単なる肥満よりもお腹が出ている方が膝にかかる負担は大きい
日本整形外科学会はメタボと同じく呼びやすい名前として骨や関節の老化をロコモと名付けましたが、メタボとロコモは深く関係しています。メタボには3項目あります。1中性脂肪が高い、2血圧が高い、3空腹時血糖が高いです。3項目の中で2項目ある人はメタボあり。1項目の人はメタボの疑いと診断します。
僕たちは変形性膝関節症の患者さんにヒアルロン酸関節内注射と運動を行ってもらい、メタボなし、メタボ疑い、メタボありに分けて、治療効果を比較しました。その結果、20点満点の日常生活の困難度指数はメタボなしでは平均7.2点も改善しましたが、メタボ疑いでは平均3.8点、メタボありでは平均2.9点しか改善しませんでした。

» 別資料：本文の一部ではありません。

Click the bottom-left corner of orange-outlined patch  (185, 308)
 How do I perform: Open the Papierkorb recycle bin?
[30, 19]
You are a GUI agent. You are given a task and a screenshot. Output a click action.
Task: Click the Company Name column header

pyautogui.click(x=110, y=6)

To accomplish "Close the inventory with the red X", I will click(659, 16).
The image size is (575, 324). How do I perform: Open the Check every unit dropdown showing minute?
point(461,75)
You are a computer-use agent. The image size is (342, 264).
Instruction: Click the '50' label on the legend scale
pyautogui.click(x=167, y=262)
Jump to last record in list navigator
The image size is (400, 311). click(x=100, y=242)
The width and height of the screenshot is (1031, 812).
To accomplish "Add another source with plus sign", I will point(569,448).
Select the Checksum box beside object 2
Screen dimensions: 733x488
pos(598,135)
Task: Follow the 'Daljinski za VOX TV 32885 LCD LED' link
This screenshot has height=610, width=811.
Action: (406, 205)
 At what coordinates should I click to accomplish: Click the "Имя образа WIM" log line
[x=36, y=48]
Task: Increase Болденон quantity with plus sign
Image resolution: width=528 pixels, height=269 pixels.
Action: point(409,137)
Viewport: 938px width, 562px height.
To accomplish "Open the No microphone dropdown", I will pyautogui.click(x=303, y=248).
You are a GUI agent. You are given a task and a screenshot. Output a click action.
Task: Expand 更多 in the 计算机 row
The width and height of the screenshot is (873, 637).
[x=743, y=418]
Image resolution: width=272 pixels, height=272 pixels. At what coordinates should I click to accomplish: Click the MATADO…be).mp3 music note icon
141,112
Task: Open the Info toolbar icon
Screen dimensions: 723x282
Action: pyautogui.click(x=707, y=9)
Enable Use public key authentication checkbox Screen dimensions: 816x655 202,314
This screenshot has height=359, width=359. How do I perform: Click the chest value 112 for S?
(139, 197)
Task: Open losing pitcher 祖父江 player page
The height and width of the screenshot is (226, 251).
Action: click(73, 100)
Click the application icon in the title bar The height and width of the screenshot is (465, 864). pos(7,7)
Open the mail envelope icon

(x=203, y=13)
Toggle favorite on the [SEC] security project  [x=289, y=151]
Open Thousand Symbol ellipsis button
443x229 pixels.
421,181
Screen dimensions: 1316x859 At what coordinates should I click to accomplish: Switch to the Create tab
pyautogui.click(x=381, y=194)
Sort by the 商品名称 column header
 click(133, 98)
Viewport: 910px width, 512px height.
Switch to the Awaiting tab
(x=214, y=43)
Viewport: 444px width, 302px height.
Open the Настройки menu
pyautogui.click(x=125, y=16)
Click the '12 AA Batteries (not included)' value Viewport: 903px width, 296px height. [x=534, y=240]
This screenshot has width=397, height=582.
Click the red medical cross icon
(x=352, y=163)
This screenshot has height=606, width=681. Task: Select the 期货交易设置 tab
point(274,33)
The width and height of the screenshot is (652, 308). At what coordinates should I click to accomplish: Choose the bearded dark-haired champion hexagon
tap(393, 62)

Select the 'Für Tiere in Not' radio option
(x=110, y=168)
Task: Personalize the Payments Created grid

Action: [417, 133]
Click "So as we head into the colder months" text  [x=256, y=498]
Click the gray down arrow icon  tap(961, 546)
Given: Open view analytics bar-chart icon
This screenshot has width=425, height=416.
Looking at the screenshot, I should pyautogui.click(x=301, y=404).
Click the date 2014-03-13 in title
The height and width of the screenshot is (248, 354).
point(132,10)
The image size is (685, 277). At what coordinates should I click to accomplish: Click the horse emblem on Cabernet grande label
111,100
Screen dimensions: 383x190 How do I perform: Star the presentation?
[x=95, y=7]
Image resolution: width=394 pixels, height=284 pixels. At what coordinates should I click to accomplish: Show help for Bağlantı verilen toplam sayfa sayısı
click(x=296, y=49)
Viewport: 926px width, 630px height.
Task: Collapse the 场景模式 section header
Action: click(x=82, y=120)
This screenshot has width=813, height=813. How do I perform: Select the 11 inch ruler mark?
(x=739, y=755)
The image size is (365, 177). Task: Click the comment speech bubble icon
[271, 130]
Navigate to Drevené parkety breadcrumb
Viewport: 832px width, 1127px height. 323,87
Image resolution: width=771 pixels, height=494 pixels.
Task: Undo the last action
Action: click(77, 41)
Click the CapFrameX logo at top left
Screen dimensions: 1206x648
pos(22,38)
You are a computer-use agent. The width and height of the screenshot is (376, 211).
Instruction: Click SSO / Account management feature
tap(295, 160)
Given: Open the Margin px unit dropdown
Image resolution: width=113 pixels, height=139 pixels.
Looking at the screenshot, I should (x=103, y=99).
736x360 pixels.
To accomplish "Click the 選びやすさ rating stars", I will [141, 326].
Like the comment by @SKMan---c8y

その理由ですが、メタボになって内臓脂肪がたまってくると体の重心が前に傾くため膝が自然と少し曲がってきます。膝にかかる負担は28度曲がっている時に一番強くなりますので、膝を少し曲げて歩いていると軟骨のすり減りが早くなります。だから、変形性膝関節症の予防にはウエストを男性では85cm以下女性では95cm以下に保ちましょう。